Democratic staff of the Senate Judiciary Committee released a 394-page interim report Thursday that details efforts by the Trump White House to pressure senior officials in the Department of Justice to help promote false claims that the 2020 election was rife with fraud in order to undo results in states where Donald Trump had lost, including Georgia and Pennsylvania.
The report, based on documents and direct testimony from key witnesses, including former Acting Attorney General Jeffrey Rosen, former Principal Associate Deputy Attorney General Richard Donoghue, and Byung Jin “BJay” Pak, former U.S. Attorney for the Northern District of Georgia, lays out a relentless, if unsuccessful, campaign between Nov. 3, 2020, and Jan. 6 to wield the imprimatur of the Justice Department in service of Trump’s political goals.
A separate 140-page report from the Committee’s Republican staff said given Trump’s prior experiences with the DOJ and the FBI during the Russia investigation, it was “reasonable” that he maintained “substantial skepticism” about their ability to investigate election fraud allegations in “a thorough and unbiased manner.”
Laurence H. Tribe, the Carl M. Loeb University Professor and Professor of Constitutional Law, Emeritus, at Harvard Law School, is one of the nation’s pre-eminent constitutional scholars. He advised House managers during Trump’s first and second impeachment and has been highly critical of his administration. Tribe spoke to the Gazette about the report’s early findings and what effect it could have on the Department of Justice. Interview has been edited for clarity and length.
Q&A
Laurence H. Tribe
GAZETTE: The report appears to show in great detail a concerted effort by a sitting president to use the Department of Justice to coerce state officials to help him overturn the 2020 election. What does this document tell us?

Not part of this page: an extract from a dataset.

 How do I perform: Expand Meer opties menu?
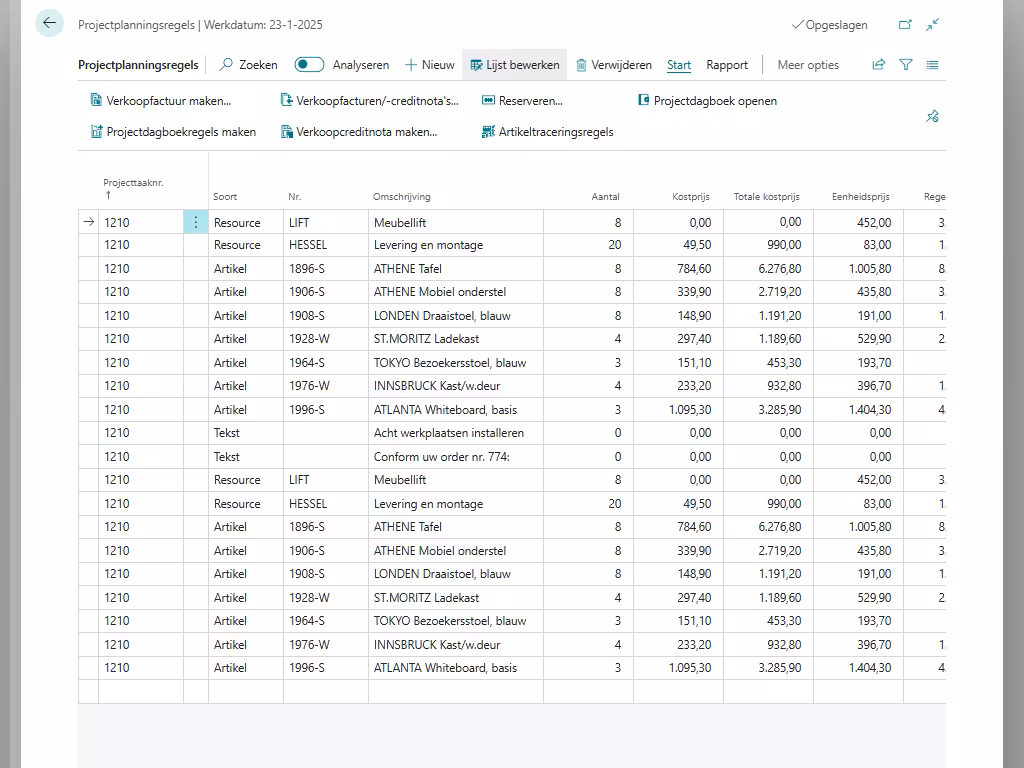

TRIBE: When added to information that has been leaking out in popular books like the one [“Peril”] by Bob Woodward and Robert Costa, in The New York Times and other reporting, it very much draws a picture of a president determined to hold onto office no matter what and to disregard the democratic process. Doing everything he can, including making threats to Georgia Secretary of State Brad Raffensperger and to his own people in the Department of Justice, threats that unless they do his bidding they will suffer career setbacks or perhaps other adverse consequences. And when this interim report is added to what we already know about the way he tried to weaponize attorney John Eastman to twist the arm of his own vice president to disregard Electoral College conclusions — when you add it all up, it seems to me it is very powerful evidence of several serious federal crimes.
GAZETTE: The report says there may be several violations. What do you see?
TRIBE: I would highlight three in particular. Coercion of political activity, 18 US Code, Section 610, makes it a crime for anyone to intimidate or coerce, or attempt to intimidate or coerce, any federal employee to engage in any political activity, including refusing to work or working on behalf of any candidate. In the activities at issue, Trump was simply a candidate; he was not the president of the United States with respect to these activities. Anyone who violates that section is eligible for a fine and/or up to three years in prison. That is one offense that this report screams quite loudly, pointing to the conclusion that he and a number of others were guilty of twisting arms in order to pressure people into engaging in political activity. The Hatch Act itself, which is about engaging in political activity while being a government official, does not apply to the president, but Section 610 definitely does.
The second major offense this report strongly indicates has been committed by various people, probably including the president, is seditious conspiracy, 18 US Code, Section 2384, which says that if two or more people conspire to overthrow the government, or to oppose its authority by force, or to seize or take the United States property by force, they’re guilty of seditious conspiracy, which can lead to imprisonment of up to 20 years. Now there are ambiguities — what kind of threat constitutes force? Certainly, the sacking of the Capitol involved force, but that is only the tail end of the conspiracy exposed here. The dots are not going to be very difficult to connect, assuming our Justice Department is interested in trying to connect them. That is a big assumption, given that we simply don’t know where the attorney general of the United States is going with any of the evidence that is emerging.
The third offense, which is less directly connected with this report, but is indirectly connected, is rebellion or insurrection. That’s 18 US Code Section 2383. That section provides that whoever incites, assists, or engages in any insurrection against the authority of the United States or its laws, or gives aid or comfort thereto — that’s really important — is to be fined and subject to imprisonment of up to 10 years and shall be incapable of holding any office in the United States. That would apply to any number of people in this report who were likely giving aid and comfort to the insurrection.